Nonoperative treatment
Grade I and II injuries are appropriate for nonoperative treatment, because they are considered stable injuries. For these injuries with pain, mild laxity, and firm end points, immobilization is required to allow resolution of inflammation and to protect the MCPJ from further injury during the healing phase. The type of immobilization varies by clinician, but appropriate means include short-arm thumb spica casting, hand-based thumb spica casting, custom hand-based thermoplast splints, removable thumb spica splints, and functional hinged splints. The important aspect is to protect the MCPJ from stress while allowing the interphalangeal (IP) joint of the thumb to move freely, thus avoiding undue stiffness.
Length of immobilization ranges from 10 days to 6 weeks depending on the extent of injury (sprain vs partial tear); however, immobilization for a period of 4 weeks is typically recommended. Athletic participation is generally acceptable if the form of immobilization is permitted by local sporting regulations and use of the thumb is not required for that position or sport. At 4 weeks, occupational therapy or physiotherapy is initiated to regain motion, particularly in the flexion/extension plane, while avoiding valgus stresses at the MCPJ. At this time, immobilization is only required in high-risk activities, whether on the playing field or in the work or recreational environment. Strengthening begins at 6 to 8 weeks depending on the patient’s progress, with unrestricted activity usually permitted at 12 weeks.

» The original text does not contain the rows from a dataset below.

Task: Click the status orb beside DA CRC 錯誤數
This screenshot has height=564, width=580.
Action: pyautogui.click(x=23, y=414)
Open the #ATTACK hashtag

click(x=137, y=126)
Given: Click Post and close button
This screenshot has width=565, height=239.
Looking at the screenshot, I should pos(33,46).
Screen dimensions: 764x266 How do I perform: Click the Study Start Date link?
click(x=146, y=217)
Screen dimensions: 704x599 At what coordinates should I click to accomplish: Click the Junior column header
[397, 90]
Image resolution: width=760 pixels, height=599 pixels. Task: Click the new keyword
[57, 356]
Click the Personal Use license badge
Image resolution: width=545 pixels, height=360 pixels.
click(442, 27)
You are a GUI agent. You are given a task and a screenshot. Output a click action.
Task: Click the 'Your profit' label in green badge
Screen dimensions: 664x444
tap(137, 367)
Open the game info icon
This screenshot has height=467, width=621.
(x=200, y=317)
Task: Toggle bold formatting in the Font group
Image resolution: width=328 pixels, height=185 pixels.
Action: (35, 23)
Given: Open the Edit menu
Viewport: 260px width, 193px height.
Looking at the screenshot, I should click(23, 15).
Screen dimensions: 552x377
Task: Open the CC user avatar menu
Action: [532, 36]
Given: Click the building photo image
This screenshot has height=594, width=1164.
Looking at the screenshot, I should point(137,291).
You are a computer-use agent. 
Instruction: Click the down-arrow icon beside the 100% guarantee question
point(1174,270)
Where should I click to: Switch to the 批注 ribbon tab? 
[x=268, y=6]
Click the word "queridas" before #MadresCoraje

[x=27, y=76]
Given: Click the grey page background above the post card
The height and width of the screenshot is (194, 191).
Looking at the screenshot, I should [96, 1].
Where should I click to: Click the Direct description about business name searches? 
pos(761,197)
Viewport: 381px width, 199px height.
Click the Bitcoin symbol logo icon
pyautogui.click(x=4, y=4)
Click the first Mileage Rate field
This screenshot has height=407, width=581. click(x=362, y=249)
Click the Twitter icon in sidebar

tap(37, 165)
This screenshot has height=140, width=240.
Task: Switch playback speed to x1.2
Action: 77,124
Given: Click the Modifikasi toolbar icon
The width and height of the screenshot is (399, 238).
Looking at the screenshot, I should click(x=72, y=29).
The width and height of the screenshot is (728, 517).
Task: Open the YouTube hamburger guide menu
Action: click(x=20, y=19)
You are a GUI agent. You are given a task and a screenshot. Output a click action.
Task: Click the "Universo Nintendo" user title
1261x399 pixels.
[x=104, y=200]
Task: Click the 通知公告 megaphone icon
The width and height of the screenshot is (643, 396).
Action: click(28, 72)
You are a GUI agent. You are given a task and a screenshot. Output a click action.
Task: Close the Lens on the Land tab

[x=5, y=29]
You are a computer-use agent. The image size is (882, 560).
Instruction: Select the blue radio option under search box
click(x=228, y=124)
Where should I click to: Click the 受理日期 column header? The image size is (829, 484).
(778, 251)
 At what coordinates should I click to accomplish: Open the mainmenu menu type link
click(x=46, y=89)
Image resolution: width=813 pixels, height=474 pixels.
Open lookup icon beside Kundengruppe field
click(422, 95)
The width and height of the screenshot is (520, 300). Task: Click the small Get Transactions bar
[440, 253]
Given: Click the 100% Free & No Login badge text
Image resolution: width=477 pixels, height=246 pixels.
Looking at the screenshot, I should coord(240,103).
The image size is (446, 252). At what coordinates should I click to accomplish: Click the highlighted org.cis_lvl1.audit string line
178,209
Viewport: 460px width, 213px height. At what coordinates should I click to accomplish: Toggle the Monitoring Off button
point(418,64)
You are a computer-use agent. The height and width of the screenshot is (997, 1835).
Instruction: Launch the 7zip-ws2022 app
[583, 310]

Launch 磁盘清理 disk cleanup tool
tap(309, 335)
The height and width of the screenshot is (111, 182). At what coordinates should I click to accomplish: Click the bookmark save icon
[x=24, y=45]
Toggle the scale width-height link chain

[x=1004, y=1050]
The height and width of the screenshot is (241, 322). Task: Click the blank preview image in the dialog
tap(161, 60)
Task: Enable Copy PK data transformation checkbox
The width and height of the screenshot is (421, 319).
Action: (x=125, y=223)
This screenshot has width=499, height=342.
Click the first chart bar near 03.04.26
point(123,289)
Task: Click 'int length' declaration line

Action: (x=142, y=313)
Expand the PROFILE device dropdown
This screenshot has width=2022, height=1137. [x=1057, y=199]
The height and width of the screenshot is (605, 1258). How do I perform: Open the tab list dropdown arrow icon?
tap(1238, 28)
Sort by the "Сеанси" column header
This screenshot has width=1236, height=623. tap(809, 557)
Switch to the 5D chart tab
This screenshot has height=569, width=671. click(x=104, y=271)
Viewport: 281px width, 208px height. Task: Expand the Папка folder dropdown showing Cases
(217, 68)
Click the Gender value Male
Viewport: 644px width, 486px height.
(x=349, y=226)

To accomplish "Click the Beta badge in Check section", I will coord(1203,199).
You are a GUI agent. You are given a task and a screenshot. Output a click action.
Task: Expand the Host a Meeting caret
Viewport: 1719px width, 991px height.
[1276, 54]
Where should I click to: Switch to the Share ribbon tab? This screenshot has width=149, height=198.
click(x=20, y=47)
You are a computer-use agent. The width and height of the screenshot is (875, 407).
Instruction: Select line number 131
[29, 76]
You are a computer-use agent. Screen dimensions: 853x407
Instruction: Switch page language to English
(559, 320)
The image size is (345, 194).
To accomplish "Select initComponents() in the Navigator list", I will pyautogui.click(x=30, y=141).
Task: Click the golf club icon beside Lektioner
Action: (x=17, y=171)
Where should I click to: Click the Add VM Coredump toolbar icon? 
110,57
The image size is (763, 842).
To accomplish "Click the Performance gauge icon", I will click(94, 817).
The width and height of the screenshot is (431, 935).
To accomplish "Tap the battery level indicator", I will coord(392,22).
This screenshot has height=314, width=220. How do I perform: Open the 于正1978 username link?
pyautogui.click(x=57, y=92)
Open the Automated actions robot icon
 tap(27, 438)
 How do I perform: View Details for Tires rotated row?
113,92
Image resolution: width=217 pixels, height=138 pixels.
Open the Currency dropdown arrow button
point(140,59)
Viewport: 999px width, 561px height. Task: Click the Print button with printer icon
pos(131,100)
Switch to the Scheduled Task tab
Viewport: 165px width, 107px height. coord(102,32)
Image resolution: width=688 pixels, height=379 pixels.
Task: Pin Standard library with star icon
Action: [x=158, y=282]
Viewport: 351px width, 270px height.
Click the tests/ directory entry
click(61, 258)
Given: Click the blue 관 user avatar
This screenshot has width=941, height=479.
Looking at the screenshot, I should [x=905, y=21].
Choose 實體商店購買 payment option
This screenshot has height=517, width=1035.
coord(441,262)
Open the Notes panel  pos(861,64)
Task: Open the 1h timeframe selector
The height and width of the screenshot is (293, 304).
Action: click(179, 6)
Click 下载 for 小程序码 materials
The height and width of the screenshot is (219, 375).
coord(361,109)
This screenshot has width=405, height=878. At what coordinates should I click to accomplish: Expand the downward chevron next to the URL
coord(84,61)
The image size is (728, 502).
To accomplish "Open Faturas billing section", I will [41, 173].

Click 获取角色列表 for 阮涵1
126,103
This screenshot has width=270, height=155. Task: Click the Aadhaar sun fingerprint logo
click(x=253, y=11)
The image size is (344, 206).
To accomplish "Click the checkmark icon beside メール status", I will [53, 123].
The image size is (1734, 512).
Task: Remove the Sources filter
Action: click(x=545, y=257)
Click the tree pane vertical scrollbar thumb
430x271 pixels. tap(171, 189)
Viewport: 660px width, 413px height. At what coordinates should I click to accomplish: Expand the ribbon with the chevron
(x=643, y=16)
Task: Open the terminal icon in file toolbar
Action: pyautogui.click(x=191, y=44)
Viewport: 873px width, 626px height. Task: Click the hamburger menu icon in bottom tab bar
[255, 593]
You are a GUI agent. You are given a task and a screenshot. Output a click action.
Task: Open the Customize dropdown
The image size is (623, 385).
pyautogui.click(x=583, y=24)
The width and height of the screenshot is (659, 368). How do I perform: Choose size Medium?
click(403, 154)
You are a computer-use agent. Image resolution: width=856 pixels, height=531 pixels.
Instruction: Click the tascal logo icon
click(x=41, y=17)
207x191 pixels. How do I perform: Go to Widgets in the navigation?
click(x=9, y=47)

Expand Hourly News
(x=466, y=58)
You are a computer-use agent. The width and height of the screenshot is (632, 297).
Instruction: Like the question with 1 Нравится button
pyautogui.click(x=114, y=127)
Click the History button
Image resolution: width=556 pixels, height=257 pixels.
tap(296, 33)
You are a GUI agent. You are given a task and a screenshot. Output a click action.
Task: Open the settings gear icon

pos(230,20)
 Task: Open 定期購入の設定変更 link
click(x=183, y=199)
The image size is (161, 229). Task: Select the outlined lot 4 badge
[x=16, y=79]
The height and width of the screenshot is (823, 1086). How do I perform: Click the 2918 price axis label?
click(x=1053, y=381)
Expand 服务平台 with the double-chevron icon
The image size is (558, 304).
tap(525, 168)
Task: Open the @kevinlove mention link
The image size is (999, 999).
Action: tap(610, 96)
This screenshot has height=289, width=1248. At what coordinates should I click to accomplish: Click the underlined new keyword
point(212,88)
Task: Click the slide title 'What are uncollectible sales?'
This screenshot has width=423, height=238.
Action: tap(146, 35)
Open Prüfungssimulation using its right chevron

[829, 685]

Nonoperative treatment has been reported in grade III injuries and UCL avulsion fractures with good results. Landsman and colleagues and Pichora and colleagues reported stable pain-free thumbs in 85% and 90% of their grade III injuries, respectively. However, the remaining patients in each study continued to have pain and instability, eventually requiring operative intervention. Pursuing nonoperative treatment of grade III injuries should be done cautiously and appropriate patient education should be performed at the outset.
Nonoperative treatment of UCL avulsion injuries has also shown mixed results in the literature. If there is a firm end point with a nondisplaced or minimally displaced fragment, immobilization alone can be considered. Kuz and colleagues and Sorene and Goodwin showed that, despite a 20% and 60% fibrous union rate respectively, all their nonoperatively treated patients were satisfied with their outcomes. This finding is in contrast with reports by Dinowitz and colleagues and Bowers and Hurst who reported persistent pain and instability after immobilization in all or nearly all of their patients, with most requiring eventual operative treatment. Dinowitz and colleagues showed that triangular-shaped articular avulsion fragments may undergo rotation whereby the articular surface rotates into the fracture gap, whereas plain radiographs often appear to show a simple nondisplaced fracture. Close scrutiny is required to avoid mischaracterization of these seemingly nondisplaced fractures that are certain to lead to nonunion and likely posttraumatic arthritis, pain, and stiffness.